On Fri, Jul 14, 2023 at 11:23 AM Walter H. via users <users@xxxxxxxxxxxxxxxxxxxxxxx> wrote:
Hello,
I've got a Win10 box und a Fedora VM
both are latest updates / release [Win10 22H2 19045.3086 and Fedora 38]
I was used to connect to the Fedora VM from the Win10 box
- with the OpenSSH commands, that are nativly available in Windows
- with WinSCP
- or the ssh commands inside the WSL [Debian Distribution]

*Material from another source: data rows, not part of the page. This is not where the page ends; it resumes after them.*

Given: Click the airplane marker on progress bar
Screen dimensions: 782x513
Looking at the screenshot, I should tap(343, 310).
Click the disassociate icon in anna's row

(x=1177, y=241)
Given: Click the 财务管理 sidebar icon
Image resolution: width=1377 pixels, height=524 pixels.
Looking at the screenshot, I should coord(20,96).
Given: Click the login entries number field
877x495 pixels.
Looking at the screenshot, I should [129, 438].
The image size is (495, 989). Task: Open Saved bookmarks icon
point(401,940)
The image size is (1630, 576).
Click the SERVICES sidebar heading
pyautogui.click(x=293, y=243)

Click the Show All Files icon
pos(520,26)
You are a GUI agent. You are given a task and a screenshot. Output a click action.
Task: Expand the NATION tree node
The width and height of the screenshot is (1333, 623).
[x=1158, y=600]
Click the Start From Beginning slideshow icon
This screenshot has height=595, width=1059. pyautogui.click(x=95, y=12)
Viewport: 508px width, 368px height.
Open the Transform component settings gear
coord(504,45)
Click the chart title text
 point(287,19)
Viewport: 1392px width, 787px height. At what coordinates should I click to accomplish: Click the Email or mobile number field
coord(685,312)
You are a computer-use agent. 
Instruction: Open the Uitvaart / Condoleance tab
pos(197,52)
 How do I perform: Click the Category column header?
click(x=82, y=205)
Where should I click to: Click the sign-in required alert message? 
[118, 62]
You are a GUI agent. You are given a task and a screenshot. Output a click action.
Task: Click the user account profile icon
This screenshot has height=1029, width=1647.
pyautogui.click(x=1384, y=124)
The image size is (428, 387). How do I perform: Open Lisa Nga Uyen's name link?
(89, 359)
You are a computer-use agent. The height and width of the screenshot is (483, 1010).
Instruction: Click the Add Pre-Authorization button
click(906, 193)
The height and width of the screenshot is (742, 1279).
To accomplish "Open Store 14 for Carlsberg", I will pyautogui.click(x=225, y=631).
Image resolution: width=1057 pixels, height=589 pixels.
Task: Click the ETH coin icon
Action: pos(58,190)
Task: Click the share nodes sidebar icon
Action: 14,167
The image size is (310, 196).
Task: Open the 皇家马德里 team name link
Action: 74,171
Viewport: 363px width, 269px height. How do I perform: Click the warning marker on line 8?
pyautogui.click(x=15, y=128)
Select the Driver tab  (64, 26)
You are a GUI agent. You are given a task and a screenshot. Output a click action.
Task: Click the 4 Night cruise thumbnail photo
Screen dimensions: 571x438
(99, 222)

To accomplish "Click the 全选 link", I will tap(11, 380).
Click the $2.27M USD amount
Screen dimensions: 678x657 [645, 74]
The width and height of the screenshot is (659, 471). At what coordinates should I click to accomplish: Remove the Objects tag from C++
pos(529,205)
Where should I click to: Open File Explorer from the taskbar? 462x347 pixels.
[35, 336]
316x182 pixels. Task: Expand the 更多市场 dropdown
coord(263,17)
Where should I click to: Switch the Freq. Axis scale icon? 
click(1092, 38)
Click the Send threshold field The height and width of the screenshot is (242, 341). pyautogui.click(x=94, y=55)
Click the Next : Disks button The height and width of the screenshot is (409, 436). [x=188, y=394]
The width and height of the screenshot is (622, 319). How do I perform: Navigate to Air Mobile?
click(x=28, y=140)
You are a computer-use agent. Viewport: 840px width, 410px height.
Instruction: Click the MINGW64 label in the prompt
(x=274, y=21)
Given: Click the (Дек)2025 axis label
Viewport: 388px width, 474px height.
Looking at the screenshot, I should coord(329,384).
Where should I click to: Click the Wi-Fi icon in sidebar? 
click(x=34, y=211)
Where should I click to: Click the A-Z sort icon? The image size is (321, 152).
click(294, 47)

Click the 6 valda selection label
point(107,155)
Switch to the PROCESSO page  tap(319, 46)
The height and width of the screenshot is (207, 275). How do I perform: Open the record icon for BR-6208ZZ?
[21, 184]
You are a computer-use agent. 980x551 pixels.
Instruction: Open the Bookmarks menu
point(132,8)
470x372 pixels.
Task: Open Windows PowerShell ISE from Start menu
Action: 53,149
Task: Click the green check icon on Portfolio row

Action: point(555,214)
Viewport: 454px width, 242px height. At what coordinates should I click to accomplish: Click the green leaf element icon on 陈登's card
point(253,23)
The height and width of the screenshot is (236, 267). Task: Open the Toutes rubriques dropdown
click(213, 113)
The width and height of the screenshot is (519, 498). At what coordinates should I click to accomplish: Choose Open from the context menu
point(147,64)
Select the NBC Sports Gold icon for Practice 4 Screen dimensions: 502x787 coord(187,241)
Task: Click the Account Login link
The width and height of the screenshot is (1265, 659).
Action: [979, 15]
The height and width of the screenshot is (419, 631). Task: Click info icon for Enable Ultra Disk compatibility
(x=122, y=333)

some time ago I noticed that the used keys from the WSL don't work any more;
I added this inside the Fedora in the sshd_config
HostKeyAlgorithms +ssh-rsa
PubkeyAcceptedKeyTypes ssh-rsa
then the login using the keys from WSL were working again;
but why didn't this help to login using the keys via the Win 10 OpenSSH
commands;
there I had to create new keys
ssh-keygen -t ed25519
and then to modify the above addings like this:
HostKeyAlgorithms +ssh-rsa,ssh-ed25519
PubkeyAcceptedKeyTypes ssh-rsa,ssh-ed25519
the same with WinSCP, there I had to gernerate a new key, too;
the used ssh-rsa keys are refused, even from WSL they work;
a bit confusing/strange;
More recent ssh versions will use defaults chosen for the current risk environment, so key types
and other defaults change over time. It would be unusual for WSL to be accessible from arbitrary
internet sites, but that is in scope for Fedora, so you would expect Fedora defaults that increase
security even if that is nor compatible with some other distributions running in WSL.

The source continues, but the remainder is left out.